Source: http://www.dispatch.com, November 26, 2015
By: Earl Rinehart

DuPont has settled a 2009 lawsuit with a southeastern Ohio water district whose well fields were contaminated with the chemical used to make Teflon.
The Little Hocking Water Association signed an agreement with the chemical giant in U.S. District Court in Columbus on Monday. The details were not disclosed, said Dave Altman, a Cincinnati environmental lawyer who represented Little Hocking.
“The settlement has been reached,” Altman said, adding that both sides agreed not to comment on any monetary damages.
The water association also had demanded that DuPont prove it has stopped further contamination and that it provide an alternative water source.
Little Hocking is a nonprofit company that supplies water to schools, businesses and 12,000 people in Washington and Athens counties. It has 45 acres of wells across the Ohio River from DuPont’s Washington Works plant in West Virginia, where the company used C8 to manufacture Teflon.
DuPont installed filters in 2008 to scrub C8 from the water it released into the river. The association sued the next year, contending that the chemical was still infiltrating the aquifer beneath its well fields.
A study released in 2012 found probable links between C8 and conditions such as thyroid disease and testicular and kidney cancers. DuPont paid for the study to settle a complaint by the U.S. Environmental Protection Agency.

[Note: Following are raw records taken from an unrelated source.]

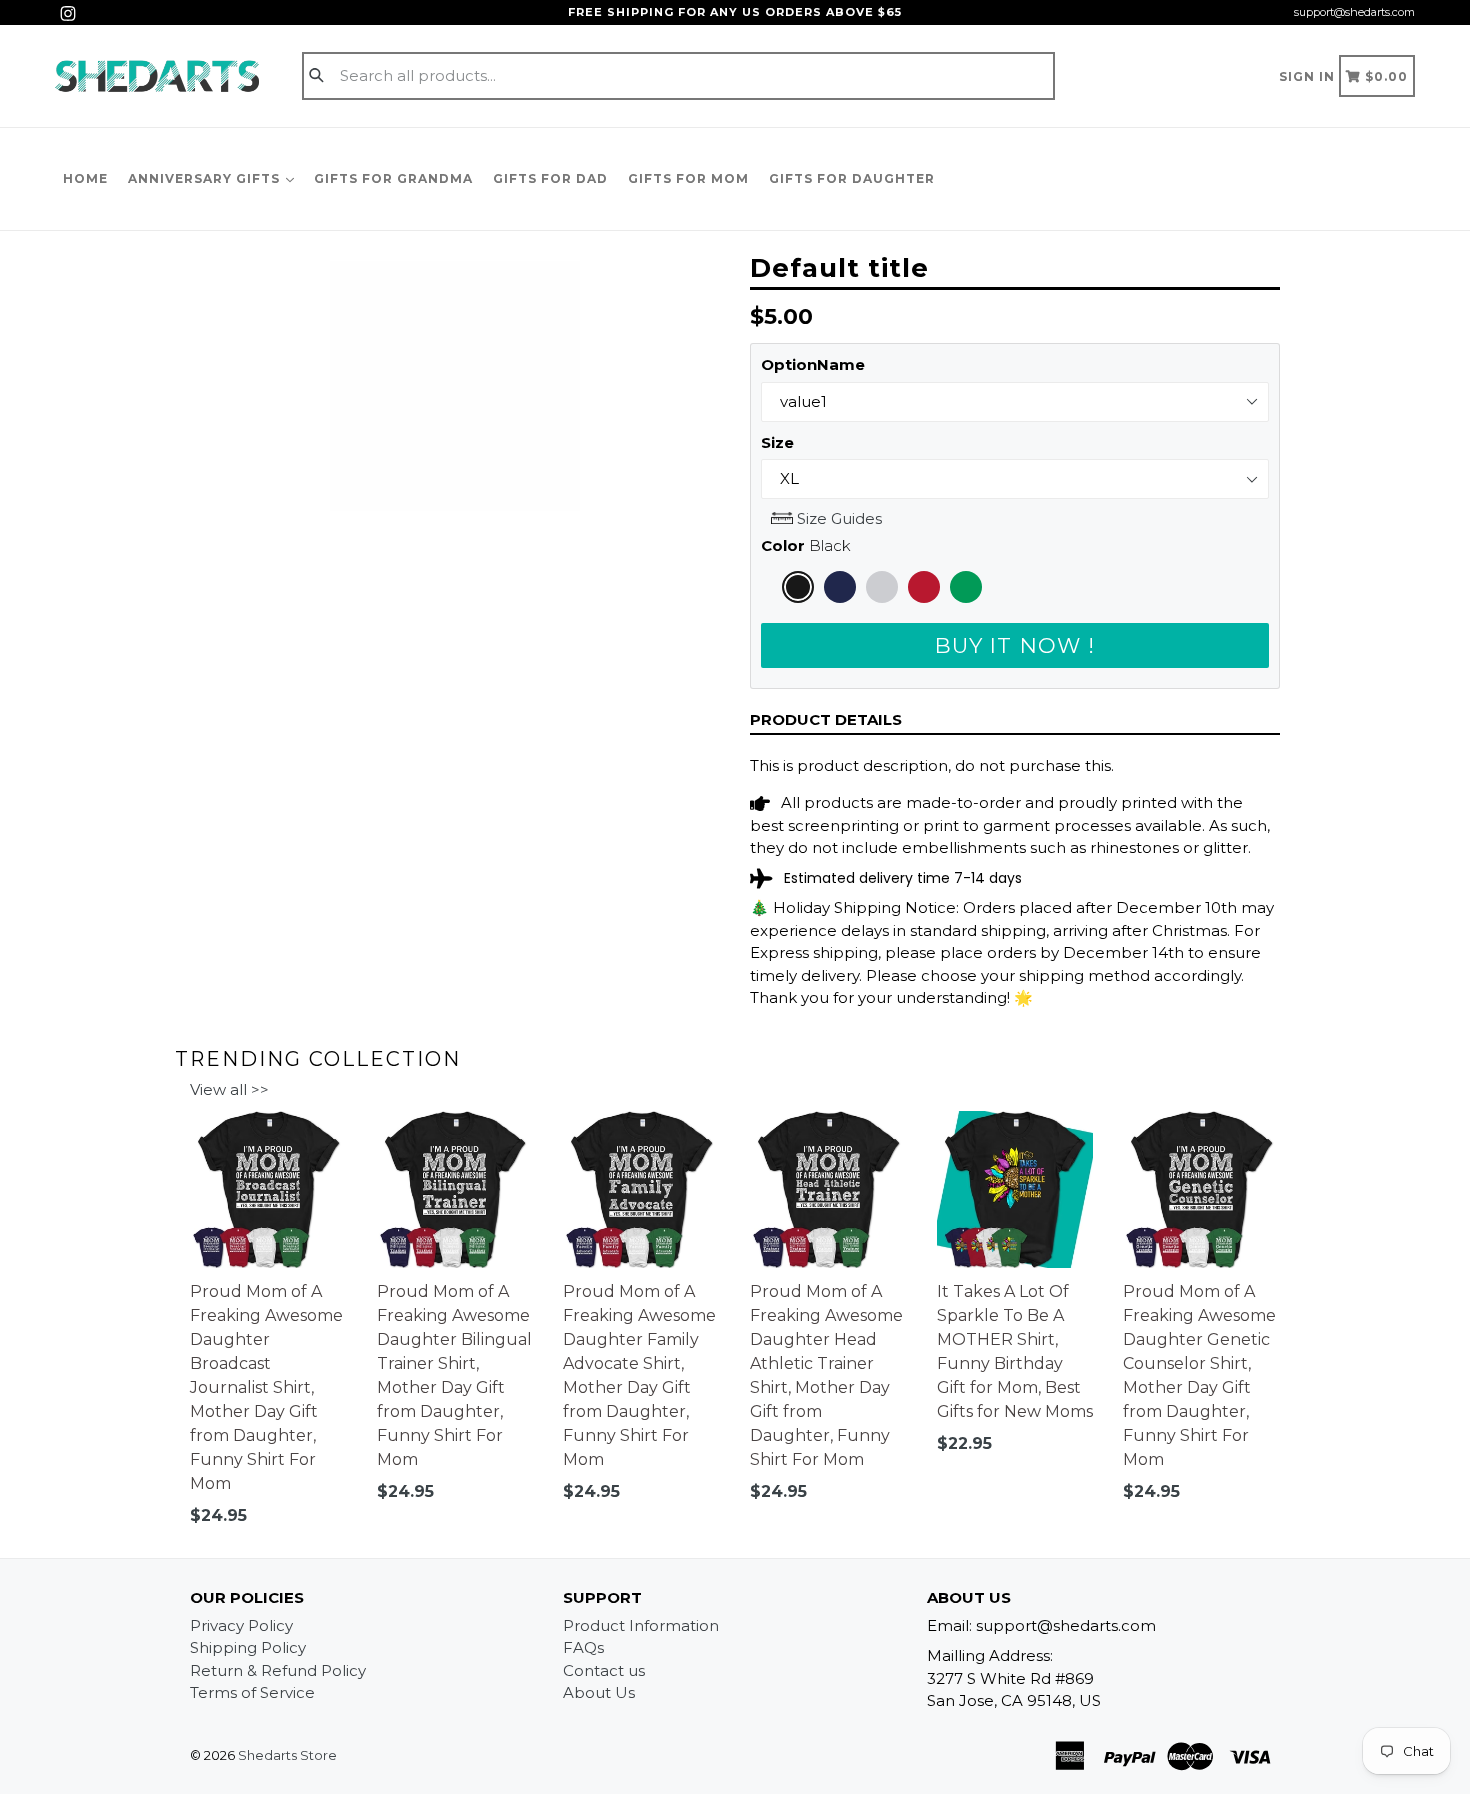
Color (806, 545)
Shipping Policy (248, 1647)
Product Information (641, 1625)
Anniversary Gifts (206, 178)
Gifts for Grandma (393, 178)
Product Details (826, 719)
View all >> (229, 1089)
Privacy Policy (241, 1625)
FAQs (583, 1647)
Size (777, 442)
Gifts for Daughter (852, 178)
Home (85, 178)
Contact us (604, 1670)
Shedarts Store (287, 1755)
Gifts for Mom (688, 178)
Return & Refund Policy (278, 1670)
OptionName (813, 364)
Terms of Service (252, 1692)
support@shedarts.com (1354, 12)
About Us (599, 1692)
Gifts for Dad (550, 178)
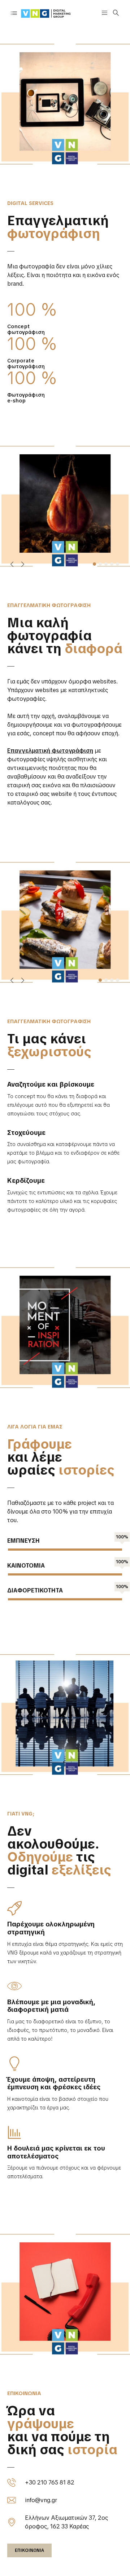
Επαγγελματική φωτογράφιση (50, 750)
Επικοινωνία (29, 2550)
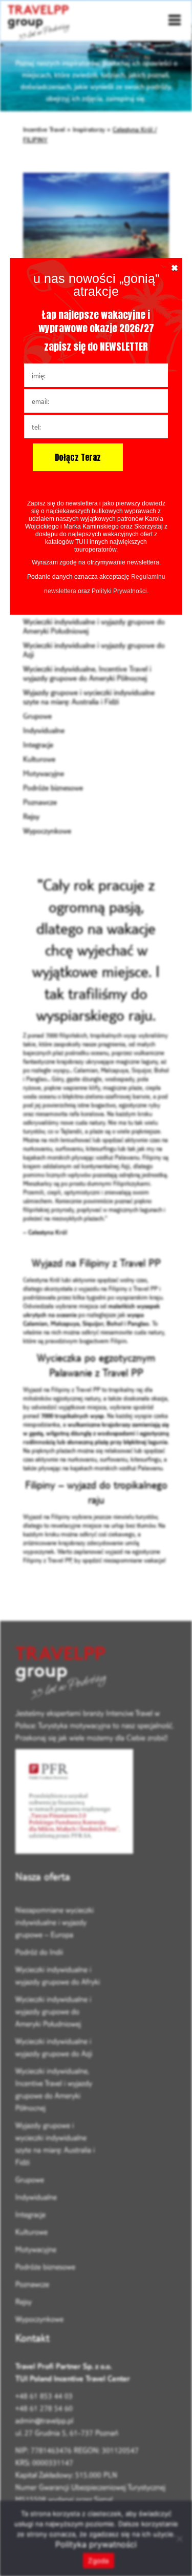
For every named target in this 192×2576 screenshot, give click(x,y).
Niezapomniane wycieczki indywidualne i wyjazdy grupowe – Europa (54, 1922)
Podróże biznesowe (53, 787)
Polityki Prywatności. (120, 591)
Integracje (38, 744)
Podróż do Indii (39, 1952)
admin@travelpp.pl (44, 2420)
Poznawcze (40, 802)
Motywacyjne (43, 773)
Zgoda (98, 2561)
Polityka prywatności (96, 2544)
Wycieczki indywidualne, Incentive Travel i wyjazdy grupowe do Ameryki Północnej (87, 673)
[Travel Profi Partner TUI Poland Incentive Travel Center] (96, 1674)
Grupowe (37, 716)
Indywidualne (44, 730)
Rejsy (31, 816)
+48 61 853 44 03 (44, 2395)
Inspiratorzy (89, 129)
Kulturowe (39, 759)
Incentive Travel (44, 129)
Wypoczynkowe (47, 830)
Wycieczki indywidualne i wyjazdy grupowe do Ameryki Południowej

The company, facing personal-injury lawsuits numbering in the thousands, agreed this year to phase out its use of C8. The first such suit resulted in a $1.6 million award in October for a Coolville, Ohio, woman who said she had contracted kidney cancer from drinking C8-tainted water.
DuPont attorneys noted that the jury didn’t award punitive damages, which they said validated the company’s argument that it had not displayed a conscious disregard for the public.
The next case, involving a man from Parkersburg, W.Va., who blames his ulcerative colitis on C8, is scheduled for trial in federal court in Columbus in March.
Both suits are test cases. Based on their outcomes, there’s an expectation that some of the 3,500 pending cases could be settled, withdrawn or taken to trial.
DuPont provided bottled water to affected Little Hocking customers for two years, ending in 2007.